[Collected data entries]

*** Block opens ***

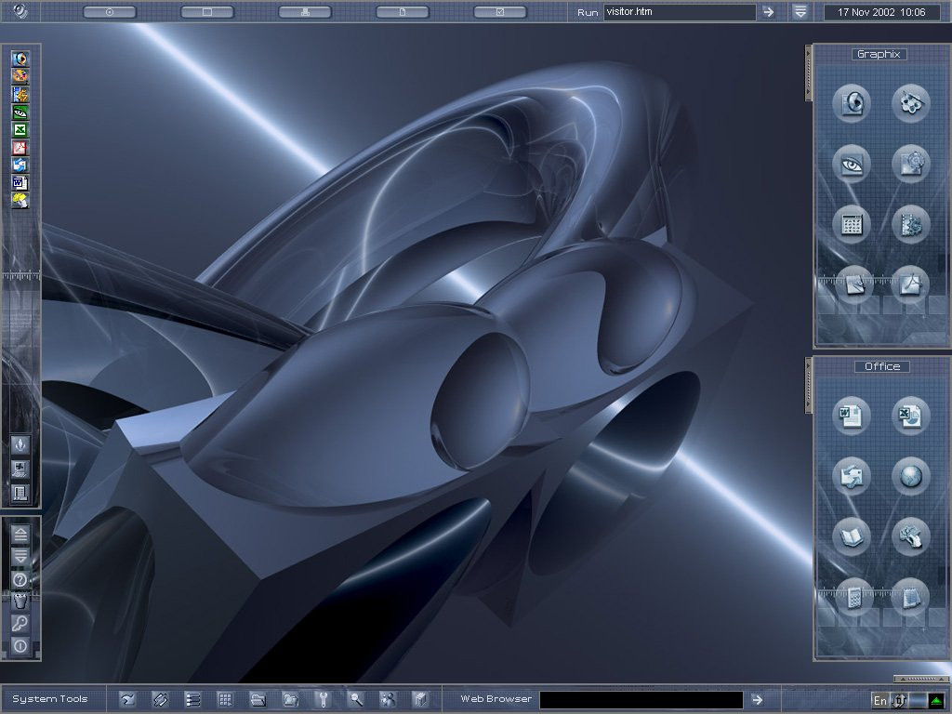Launch the eye icon in Graphix panel
This screenshot has width=952, height=714.
click(852, 164)
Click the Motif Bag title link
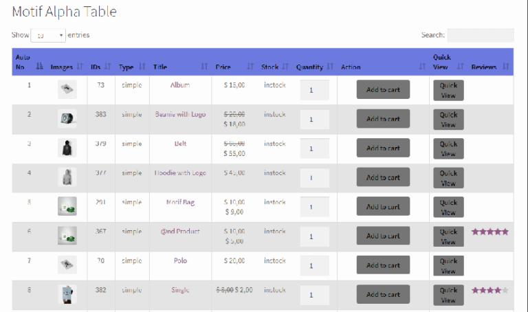Image resolution: width=528 pixels, height=312 pixels. tap(181, 202)
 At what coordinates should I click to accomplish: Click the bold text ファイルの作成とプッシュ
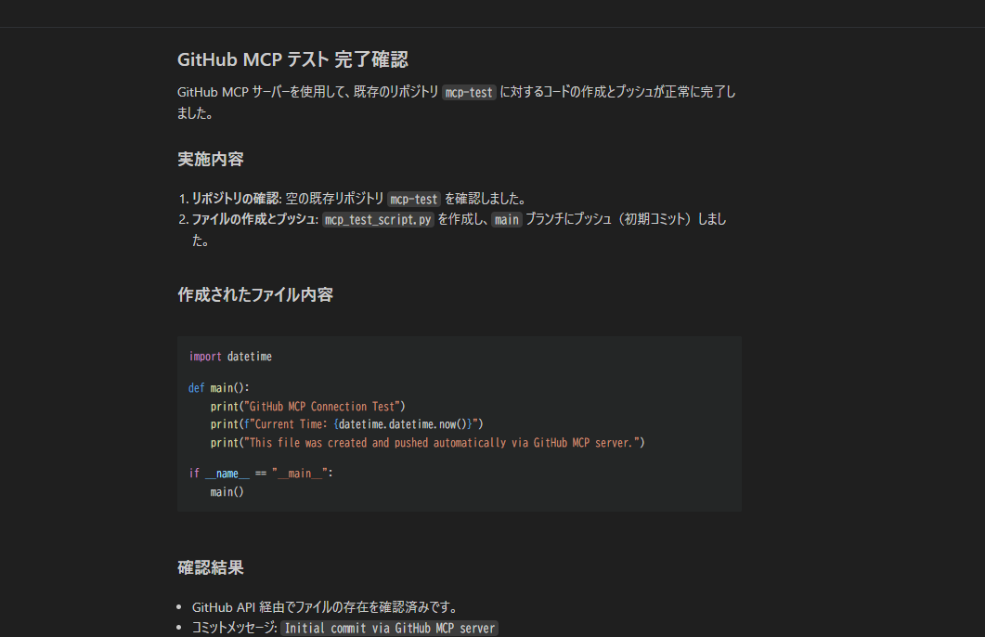click(x=253, y=219)
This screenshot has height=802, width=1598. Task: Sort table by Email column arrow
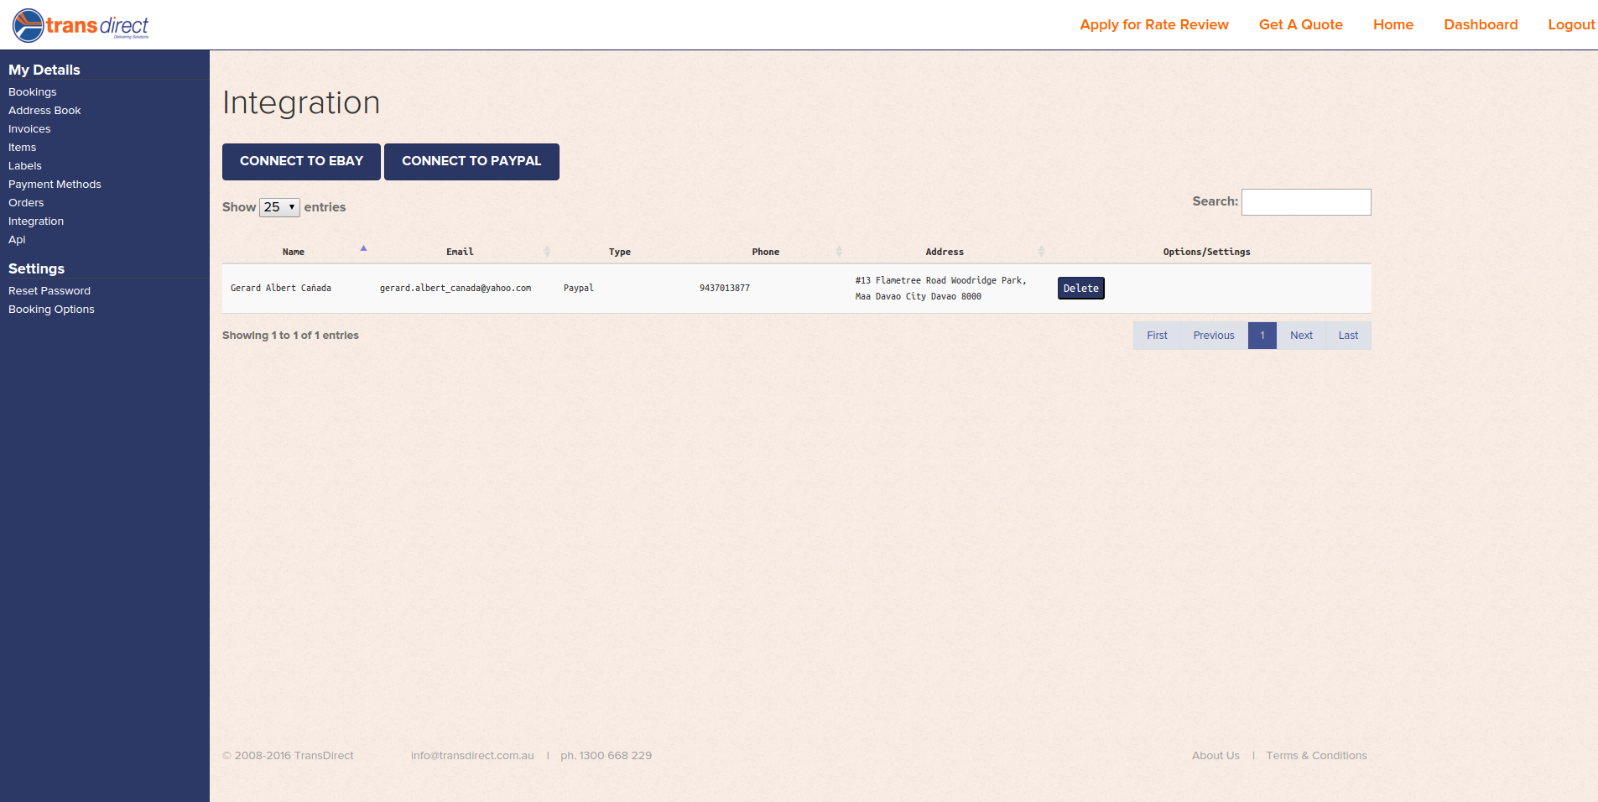547,252
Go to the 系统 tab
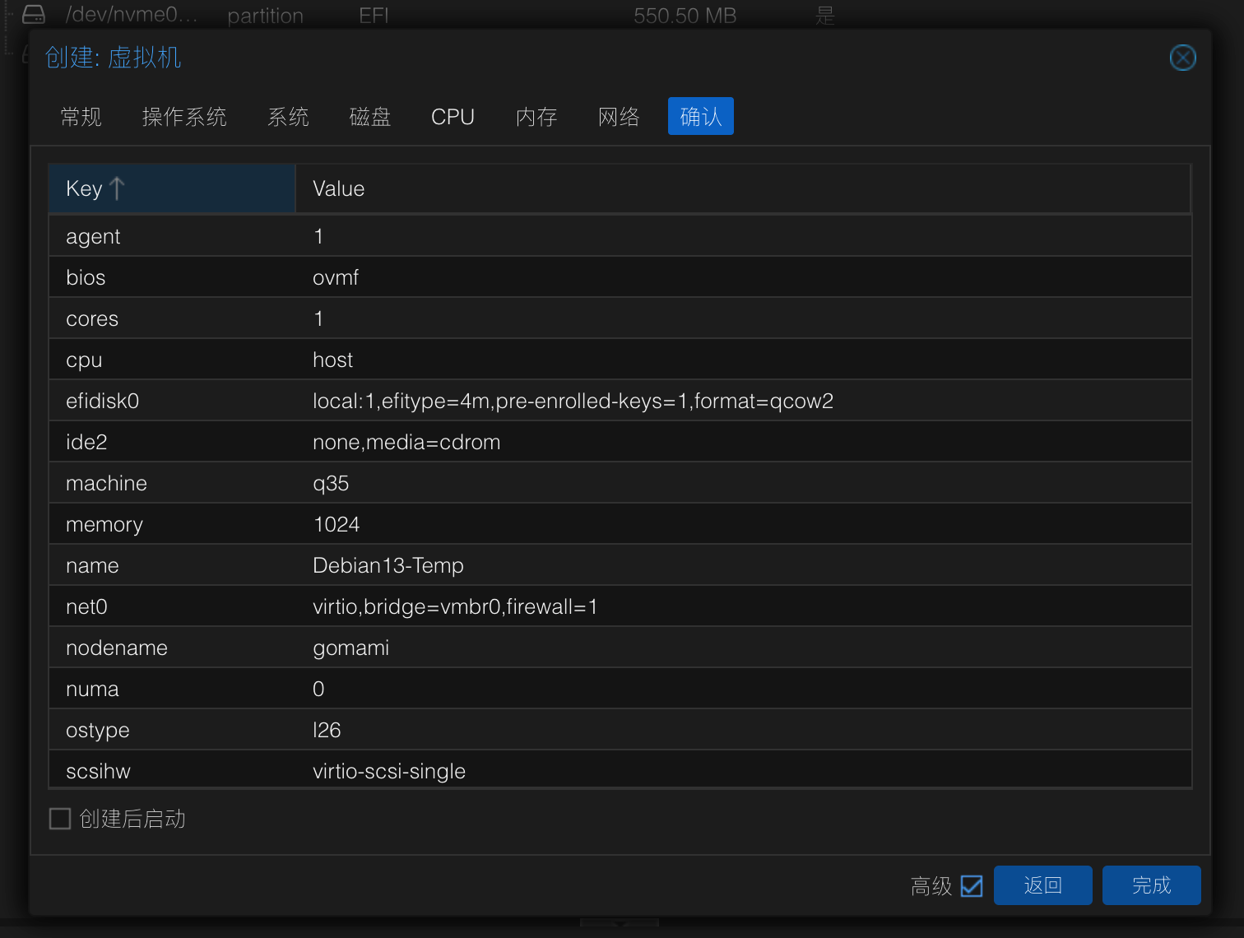1244x938 pixels. point(288,117)
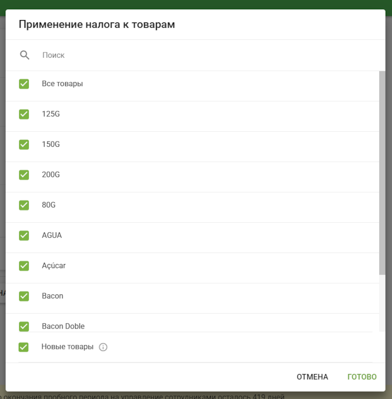Toggle the 80G checkbox

(x=24, y=205)
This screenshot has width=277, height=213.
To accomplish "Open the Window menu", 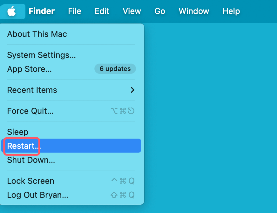I will (194, 11).
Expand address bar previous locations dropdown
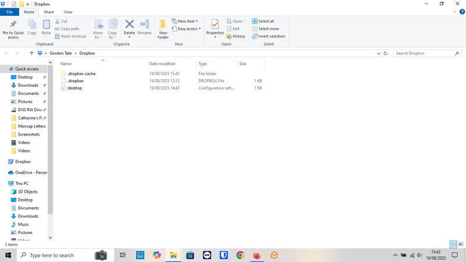Image resolution: width=466 pixels, height=262 pixels. (x=377, y=54)
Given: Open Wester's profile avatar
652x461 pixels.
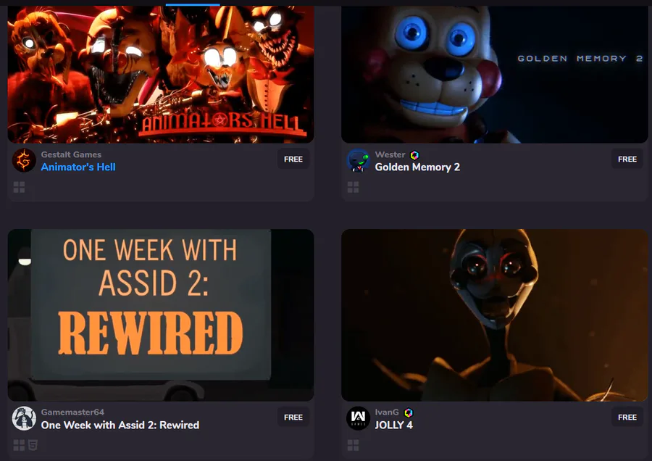Looking at the screenshot, I should pyautogui.click(x=358, y=160).
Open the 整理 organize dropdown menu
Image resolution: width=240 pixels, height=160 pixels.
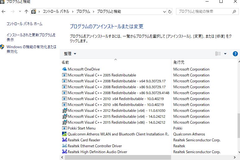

*** Block closes ***

Your task: Find "Given: Open Wester's profile avatar" in the entries, then reproduce that line and each line after it exactly, through the last one. Pictures do not go in.

Response:
Given: Open Wester's profile avatar
652x461 pixels.
Looking at the screenshot, I should pyautogui.click(x=358, y=160).
Open the 整理 organize dropdown menu
Image resolution: width=240 pixels, height=160 pixels.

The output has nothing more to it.